In the rush to Easter we often overlook Good Friday. “Yes, that’s when Jesus was crucified,” we say, “but He rose again.”
Praise God. But let’s not forget that two thousand years ago very few people expected that miracle. Even His closest followers didn’t understand what was happening. Their hope, their Rabbi had been murdered. Their fears and doubts were allowed to grow in what had to be the longest weekend ever.
For the next few weeks I’d like to imagine what we would hear if we spoke to some of the witnesses. Jesus has been taken, but there has been no resurrection. What are they thinking? What are their concerns?
You caught me, Peter the fearless, hiding, but it’s pointless. My life isn’t worth salvaging, now. They’ve crucified my master, and I had boasted to him “Even if everyone else leaves you, I won’t.”
And what did I do when I was tested? I lied. I pretended he was a stranger. I denied even knowing him and he heard me. He looked directly at me, sad that his prophecy came true.
He warned me at supper when we were all together, you know, but I was too prideful to listen. And then later, right here in the garden he tried to protect me. He asked me to stay awake and pray with him. How many others would give everything to spend that time in prayer with Jesus? But I couldn’t stay awake. Ironic, isn’t it? I couldn’t stay awake and now I feel like I’ll never sleep again. Jesus asked me for an hour of my time, when he would give his life for me. I thought he wanted me to comfort him, but now I’m not sure. What if that time spent in prayer with Jesus would have fortified me for the test to come? I missed an opportunity to fellowship with him. Was that why I failed to declare him later?

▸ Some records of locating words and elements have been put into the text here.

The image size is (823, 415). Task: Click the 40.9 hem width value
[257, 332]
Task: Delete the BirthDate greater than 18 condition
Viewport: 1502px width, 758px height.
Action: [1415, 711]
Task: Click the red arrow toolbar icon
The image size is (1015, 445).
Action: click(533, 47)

If only there was a way to make it up to him, to atone, but now he’s gone. Everything I believed in is gone.
What is truth? That’s what I asked Jesus right before I declared him innocent. Is truth the charges screamed by a roaring crowd or is it a nightmare you have alone in your chamber?
Well, it’s too late now. If you came to see the trial, it’s over and the sentence is being carried out, even as we speak.

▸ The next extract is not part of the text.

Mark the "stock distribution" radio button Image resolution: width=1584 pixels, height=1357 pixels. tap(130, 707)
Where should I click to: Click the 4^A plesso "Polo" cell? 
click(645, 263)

If there was ever a case I didn’t want to judge, it was this one. Certainly I’d heard of Jesus. Who in Judea hasn’t? But to me it sounded like just another fanatical, mystical Jewish controversy. Another of their itinerate rabbis stirring up the populace, speaking promises of kingdoms and freedom. It should’ve been obvious that Rome had nothing to fear. His followers—the sick, the lame, children and the elderly—were hardly the beginnings of a military threat.
But Rome isn’t the one who felt threatened. No, it was his own people claiming to be concerned for Caesar. When has the Sanhedrin ever looked out for the Roman government? But I couldn’t ignore them. I thought if I had him scourged, it would satisfy their blood lust. I’ve done things I’m not proud of, but watching Jesus tortured, knowing that those wounds were unwarranted, caused by me… my only consolation was that by scourging him I was protecting him from death.
But I didn’t, did I? In the past hours, I’ve thought and thought, wondering what I could have done differently, but every option had a consequence. There was nothing I could do without jeopardizing my career. In the end, I had to choose what was right for me. It was the only sensible course. Is that the definition of truth—whatever is convenient and expedient at the moment?